_DATA FOR REVIEW_.
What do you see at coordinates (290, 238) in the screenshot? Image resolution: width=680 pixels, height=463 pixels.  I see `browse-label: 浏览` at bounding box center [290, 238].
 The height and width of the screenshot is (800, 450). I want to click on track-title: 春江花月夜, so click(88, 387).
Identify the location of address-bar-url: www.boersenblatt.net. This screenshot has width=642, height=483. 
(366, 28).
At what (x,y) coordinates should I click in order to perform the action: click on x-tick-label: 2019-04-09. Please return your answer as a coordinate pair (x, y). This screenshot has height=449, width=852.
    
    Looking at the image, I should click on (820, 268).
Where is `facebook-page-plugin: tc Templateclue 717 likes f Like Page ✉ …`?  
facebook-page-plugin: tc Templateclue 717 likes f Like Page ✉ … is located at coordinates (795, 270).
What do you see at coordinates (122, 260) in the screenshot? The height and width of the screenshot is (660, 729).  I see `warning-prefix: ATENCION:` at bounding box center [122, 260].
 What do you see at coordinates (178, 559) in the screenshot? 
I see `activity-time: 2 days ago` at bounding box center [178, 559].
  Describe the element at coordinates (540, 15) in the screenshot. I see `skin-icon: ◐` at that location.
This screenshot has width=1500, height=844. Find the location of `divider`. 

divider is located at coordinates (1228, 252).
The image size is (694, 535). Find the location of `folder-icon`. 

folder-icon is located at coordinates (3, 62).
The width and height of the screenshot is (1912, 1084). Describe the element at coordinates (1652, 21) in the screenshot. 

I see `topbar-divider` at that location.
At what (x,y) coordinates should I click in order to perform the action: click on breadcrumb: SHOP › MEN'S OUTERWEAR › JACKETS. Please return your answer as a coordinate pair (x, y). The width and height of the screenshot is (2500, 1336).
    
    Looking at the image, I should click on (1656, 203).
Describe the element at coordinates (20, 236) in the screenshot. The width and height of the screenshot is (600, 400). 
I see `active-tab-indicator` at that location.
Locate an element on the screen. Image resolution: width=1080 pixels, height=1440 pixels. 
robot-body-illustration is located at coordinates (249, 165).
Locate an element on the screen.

_PROBLEM_.
Could you edit the data above so that every "coordinate pair" becomes "pair of numbers", with nothing else changed?

_YOUR SOLUTION_.
What do you see at coordinates (290, 238) in the screenshot? Image resolution: width=680 pixels, height=463 pixels.  I see `browse-label: 浏览` at bounding box center [290, 238].
 The height and width of the screenshot is (800, 450). I want to click on track-title: 春江花月夜, so click(88, 387).
Identify the location of address-bar-url: www.boersenblatt.net. This screenshot has width=642, height=483. 
(366, 28).
At what (x,y) coordinates should I click in order to perform the action: click on x-tick-label: 2019-04-09. Please return your answer as a pair of numbers (x, y). This screenshot has height=449, width=852.
    
    Looking at the image, I should click on (820, 268).
Where is `facebook-page-plugin: tc Templateclue 717 likes f Like Page ✉ …`?  
facebook-page-plugin: tc Templateclue 717 likes f Like Page ✉ … is located at coordinates (795, 270).
What do you see at coordinates (122, 260) in the screenshot? The height and width of the screenshot is (660, 729).  I see `warning-prefix: ATENCION:` at bounding box center [122, 260].
 What do you see at coordinates (178, 559) in the screenshot? 
I see `activity-time: 2 days ago` at bounding box center [178, 559].
  Describe the element at coordinates (540, 15) in the screenshot. I see `skin-icon: ◐` at that location.
This screenshot has width=1500, height=844. Find the location of `divider`. 

divider is located at coordinates (1228, 252).
The image size is (694, 535). Find the location of `folder-icon`. 

folder-icon is located at coordinates (3, 62).
The width and height of the screenshot is (1912, 1084). Describe the element at coordinates (1652, 21) in the screenshot. 

I see `topbar-divider` at that location.
At what (x,y) coordinates should I click in order to perform the action: click on breadcrumb: SHOP › MEN'S OUTERWEAR › JACKETS. Please return your answer as a pair of numbers (x, y). The width and height of the screenshot is (2500, 1336).
    
    Looking at the image, I should click on (1656, 203).
Describe the element at coordinates (20, 236) in the screenshot. The width and height of the screenshot is (600, 400). 
I see `active-tab-indicator` at that location.
Locate an element on the screen. Image resolution: width=1080 pixels, height=1440 pixels. 
robot-body-illustration is located at coordinates (249, 165).
Locate an element on the screen.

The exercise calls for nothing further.